Metabolic engineering of the acid-tolerant yeast Pichia kudriavzevii for efficient L-malic acid production at low pH

Abstract

Currently, the biological production of L-malic acid (L-MA) is mainly based on the fermentation of filamentous fungi at near-neutral pH, but this process requires large amounts of neutralizing agents, resulting in the generation of waste salts when free acid is obtained in the downstream process, and the environmental hazards associated with the waste salts limit the practical application of this process. To produce L-MA in a more environmentally friendly way, we metabolically engineered the acid-tolerant yeast Pichia kudriavzevii and achieved efficient production of L-MA through low pH fermentation. First, an initial L-MA-producing strain that relies on the reductive tricarboxylic acid (rTCA) pathway was constructed.
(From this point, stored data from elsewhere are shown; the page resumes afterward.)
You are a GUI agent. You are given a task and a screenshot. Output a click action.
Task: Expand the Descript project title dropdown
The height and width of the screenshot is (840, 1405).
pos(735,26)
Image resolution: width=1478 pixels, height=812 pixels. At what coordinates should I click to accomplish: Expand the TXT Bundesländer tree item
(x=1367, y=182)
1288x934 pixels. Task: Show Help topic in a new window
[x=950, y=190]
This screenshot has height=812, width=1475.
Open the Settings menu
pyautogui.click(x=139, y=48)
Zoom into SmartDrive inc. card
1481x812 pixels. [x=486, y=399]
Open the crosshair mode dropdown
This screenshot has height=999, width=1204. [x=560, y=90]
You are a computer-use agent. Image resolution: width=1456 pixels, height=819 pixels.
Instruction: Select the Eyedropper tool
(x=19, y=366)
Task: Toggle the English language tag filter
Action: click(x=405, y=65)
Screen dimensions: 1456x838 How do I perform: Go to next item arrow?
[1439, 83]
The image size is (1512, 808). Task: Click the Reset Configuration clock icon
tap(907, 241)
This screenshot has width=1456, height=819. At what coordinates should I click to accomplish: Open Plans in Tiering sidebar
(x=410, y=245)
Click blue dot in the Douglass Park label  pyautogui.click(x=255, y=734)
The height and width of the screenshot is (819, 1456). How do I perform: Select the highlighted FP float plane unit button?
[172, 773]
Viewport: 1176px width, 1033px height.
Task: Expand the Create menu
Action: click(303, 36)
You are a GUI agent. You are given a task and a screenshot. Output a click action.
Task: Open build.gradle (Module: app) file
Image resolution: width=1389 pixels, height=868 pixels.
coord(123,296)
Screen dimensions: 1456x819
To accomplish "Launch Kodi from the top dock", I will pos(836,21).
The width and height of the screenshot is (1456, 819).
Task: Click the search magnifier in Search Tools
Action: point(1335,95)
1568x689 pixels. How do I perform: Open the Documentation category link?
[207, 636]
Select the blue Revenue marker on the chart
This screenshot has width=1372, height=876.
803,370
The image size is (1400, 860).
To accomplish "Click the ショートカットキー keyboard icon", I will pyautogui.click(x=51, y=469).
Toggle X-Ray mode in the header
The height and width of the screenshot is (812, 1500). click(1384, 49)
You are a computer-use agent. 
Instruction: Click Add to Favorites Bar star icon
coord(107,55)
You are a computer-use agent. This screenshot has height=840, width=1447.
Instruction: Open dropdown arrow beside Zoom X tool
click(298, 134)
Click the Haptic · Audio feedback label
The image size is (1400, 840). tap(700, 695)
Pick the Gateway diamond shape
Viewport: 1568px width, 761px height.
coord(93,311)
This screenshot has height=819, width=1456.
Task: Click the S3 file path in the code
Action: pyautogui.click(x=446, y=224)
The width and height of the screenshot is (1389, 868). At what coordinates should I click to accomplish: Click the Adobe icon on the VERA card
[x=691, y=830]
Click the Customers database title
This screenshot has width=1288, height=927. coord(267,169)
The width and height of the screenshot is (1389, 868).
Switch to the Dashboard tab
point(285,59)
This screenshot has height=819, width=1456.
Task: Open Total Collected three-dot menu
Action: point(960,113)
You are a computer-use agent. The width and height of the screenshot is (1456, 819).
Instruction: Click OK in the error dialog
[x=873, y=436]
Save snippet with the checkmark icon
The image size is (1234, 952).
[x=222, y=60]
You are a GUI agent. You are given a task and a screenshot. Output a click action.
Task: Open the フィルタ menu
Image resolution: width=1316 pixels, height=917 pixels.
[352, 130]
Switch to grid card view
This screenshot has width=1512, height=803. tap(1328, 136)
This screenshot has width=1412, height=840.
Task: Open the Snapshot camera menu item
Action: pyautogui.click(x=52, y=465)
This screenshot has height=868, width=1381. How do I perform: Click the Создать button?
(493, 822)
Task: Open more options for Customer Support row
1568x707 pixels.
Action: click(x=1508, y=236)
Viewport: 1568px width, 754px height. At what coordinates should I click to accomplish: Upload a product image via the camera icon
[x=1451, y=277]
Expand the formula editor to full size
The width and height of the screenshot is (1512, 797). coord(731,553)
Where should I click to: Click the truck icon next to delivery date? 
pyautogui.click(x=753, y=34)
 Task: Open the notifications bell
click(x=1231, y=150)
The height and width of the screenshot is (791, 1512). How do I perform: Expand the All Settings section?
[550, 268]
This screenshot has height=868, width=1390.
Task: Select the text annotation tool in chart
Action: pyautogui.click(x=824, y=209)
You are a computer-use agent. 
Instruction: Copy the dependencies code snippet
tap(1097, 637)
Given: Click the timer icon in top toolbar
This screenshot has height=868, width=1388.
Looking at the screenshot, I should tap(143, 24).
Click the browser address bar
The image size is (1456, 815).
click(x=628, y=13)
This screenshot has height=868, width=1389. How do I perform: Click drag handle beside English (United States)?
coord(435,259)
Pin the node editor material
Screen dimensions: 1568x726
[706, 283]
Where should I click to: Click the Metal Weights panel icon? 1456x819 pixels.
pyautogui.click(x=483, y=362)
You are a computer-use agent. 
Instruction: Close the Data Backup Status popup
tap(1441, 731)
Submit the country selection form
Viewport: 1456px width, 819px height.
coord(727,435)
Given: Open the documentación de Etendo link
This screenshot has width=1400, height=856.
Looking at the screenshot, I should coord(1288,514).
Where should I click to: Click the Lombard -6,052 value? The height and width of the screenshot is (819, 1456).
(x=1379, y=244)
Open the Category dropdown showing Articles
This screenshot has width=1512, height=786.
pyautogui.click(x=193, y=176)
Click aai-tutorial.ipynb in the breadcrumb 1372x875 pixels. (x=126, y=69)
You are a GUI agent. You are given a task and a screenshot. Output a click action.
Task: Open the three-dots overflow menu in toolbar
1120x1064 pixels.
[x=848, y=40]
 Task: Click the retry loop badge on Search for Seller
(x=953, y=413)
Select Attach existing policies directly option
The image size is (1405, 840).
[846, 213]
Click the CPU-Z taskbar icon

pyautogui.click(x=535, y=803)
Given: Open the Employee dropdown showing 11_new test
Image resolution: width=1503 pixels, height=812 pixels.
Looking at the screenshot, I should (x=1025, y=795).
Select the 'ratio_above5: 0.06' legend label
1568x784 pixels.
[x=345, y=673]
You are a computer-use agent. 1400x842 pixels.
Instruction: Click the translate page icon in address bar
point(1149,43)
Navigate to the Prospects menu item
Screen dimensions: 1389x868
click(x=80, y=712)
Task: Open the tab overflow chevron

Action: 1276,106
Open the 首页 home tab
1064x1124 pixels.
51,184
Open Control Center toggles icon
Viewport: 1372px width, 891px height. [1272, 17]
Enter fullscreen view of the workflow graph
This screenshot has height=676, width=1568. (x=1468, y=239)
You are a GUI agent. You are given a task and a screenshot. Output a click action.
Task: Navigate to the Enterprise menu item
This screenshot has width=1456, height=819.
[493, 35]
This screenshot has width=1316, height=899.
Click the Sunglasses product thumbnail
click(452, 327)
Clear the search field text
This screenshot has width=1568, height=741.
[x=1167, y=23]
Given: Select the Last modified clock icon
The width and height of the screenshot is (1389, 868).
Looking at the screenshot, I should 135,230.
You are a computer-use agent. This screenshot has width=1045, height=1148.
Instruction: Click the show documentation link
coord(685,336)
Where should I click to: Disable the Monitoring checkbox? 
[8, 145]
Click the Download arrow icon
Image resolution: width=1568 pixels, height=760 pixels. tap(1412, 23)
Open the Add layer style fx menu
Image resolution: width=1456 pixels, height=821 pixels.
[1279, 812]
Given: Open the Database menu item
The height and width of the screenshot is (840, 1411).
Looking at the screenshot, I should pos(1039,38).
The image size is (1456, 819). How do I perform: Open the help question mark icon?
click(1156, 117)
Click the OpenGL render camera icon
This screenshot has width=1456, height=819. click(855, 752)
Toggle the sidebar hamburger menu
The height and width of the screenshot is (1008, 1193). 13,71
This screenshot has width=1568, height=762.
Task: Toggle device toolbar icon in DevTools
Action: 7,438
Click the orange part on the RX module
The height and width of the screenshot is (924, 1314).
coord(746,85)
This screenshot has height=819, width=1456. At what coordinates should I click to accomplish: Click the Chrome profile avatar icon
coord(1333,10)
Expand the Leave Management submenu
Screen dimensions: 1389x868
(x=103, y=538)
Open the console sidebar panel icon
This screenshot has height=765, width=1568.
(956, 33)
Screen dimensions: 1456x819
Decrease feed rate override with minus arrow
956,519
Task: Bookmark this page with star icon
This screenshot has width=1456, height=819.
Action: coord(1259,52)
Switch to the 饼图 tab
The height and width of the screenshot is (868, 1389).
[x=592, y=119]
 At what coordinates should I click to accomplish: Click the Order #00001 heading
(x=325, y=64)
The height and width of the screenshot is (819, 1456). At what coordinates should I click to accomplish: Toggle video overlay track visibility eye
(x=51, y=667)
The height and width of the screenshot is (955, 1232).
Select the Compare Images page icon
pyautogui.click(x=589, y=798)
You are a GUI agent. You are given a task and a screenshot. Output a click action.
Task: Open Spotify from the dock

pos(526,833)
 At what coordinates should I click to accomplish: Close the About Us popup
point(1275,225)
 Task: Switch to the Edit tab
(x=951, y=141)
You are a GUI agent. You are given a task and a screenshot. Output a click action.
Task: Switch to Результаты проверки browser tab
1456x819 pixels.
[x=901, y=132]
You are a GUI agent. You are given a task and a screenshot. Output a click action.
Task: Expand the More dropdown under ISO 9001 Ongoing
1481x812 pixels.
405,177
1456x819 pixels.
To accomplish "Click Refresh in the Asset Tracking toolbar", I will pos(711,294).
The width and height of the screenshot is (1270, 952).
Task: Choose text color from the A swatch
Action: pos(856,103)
Subsequently, the L-MA titer and yield were further increased by fine-tuning the flux between the pyruvate and oxaloacetate nodes. In addition, we found that the insufficient supply of NADH for cytoplasmic malate dehydrogenase (MDH) hindered the L-MA production at low pH, which was resolved by overexpressing the soluble pyridine nucleotide transhydrogenase SthA from E. coli. Transcriptomic and metabolomic data showed that overexpression of EcSthA contributed to the activation of the pentose phosphate pathway and provided additional reducing power for MDH by converting NADPH to NADH. Furthermore, overexpression of EcSthA was found to help reduce the accumulation of the by-product pyruvate but had no effect on the accumulation of succinate. In microaerobic batch fermentation in a 5-L fermenter, the best strain, MA009-10-URA3 produced 199.4 g/L L-MA with a yield of 0.94 g/g glucose (1.27 mol/mol), with a productivity of 1.86 g/L/h. The final pH of the fermentation broth was approximately 3.10, meaning that the amount of neutralizer used was reduced by more than 50% compared to the common fermentation processes using filamentous fungi. To our knowledge, this is the first report of the efficient bioproduction of L-MA at low pH and represents the highest yield of L-MA in yeasts reported to date.